START RECORDS SUPPLIED
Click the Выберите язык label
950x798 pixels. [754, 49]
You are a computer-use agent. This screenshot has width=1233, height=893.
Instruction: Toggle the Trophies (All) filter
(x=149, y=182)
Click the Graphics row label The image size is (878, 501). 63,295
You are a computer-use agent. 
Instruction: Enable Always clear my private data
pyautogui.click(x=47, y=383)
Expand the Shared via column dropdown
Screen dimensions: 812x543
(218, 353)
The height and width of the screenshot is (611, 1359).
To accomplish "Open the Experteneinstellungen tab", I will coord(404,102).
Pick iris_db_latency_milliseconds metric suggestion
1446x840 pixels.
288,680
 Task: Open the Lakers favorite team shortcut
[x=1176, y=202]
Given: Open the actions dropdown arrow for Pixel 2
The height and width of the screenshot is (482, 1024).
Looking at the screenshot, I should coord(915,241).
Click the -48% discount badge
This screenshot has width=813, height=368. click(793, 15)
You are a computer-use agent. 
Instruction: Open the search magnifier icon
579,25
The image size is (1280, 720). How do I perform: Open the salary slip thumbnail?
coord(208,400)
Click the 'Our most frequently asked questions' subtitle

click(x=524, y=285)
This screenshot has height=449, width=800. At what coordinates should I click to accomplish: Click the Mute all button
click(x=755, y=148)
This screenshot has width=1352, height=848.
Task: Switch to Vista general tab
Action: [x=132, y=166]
END RECORDS SUPPLIED
Can you rewrite the records above with "Instruction" replaced by "Directive" throughout and nothing else altered?

[ANSWER FOR THIS EXERCISE]:
Click the Выберите язык label
950x798 pixels. [754, 49]
You are a computer-use agent. This screenshot has width=1233, height=893.
Directive: Toggle the Trophies (All) filter
(x=149, y=182)
Click the Graphics row label The image size is (878, 501). 63,295
You are a computer-use agent. 
Directive: Enable Always clear my private data
pyautogui.click(x=47, y=383)
Expand the Shared via column dropdown
Screen dimensions: 812x543
(218, 353)
The height and width of the screenshot is (611, 1359).
To accomplish "Open the Experteneinstellungen tab", I will coord(404,102).
Pick iris_db_latency_milliseconds metric suggestion
1446x840 pixels.
288,680
 Task: Open the Lakers favorite team shortcut
[x=1176, y=202]
Given: Open the actions dropdown arrow for Pixel 2
The height and width of the screenshot is (482, 1024).
Looking at the screenshot, I should coord(915,241).
Click the -48% discount badge
This screenshot has width=813, height=368. click(793, 15)
You are a computer-use agent. 
Directive: Open the search magnifier icon
579,25
The image size is (1280, 720). How do I perform: Open the salary slip thumbnail?
coord(208,400)
Click the 'Our most frequently asked questions' subtitle

click(x=524, y=285)
This screenshot has height=449, width=800. At what coordinates should I click to accomplish: Click the Mute all button
click(x=755, y=148)
This screenshot has width=1352, height=848.
Task: Switch to Vista general tab
Action: [x=132, y=166]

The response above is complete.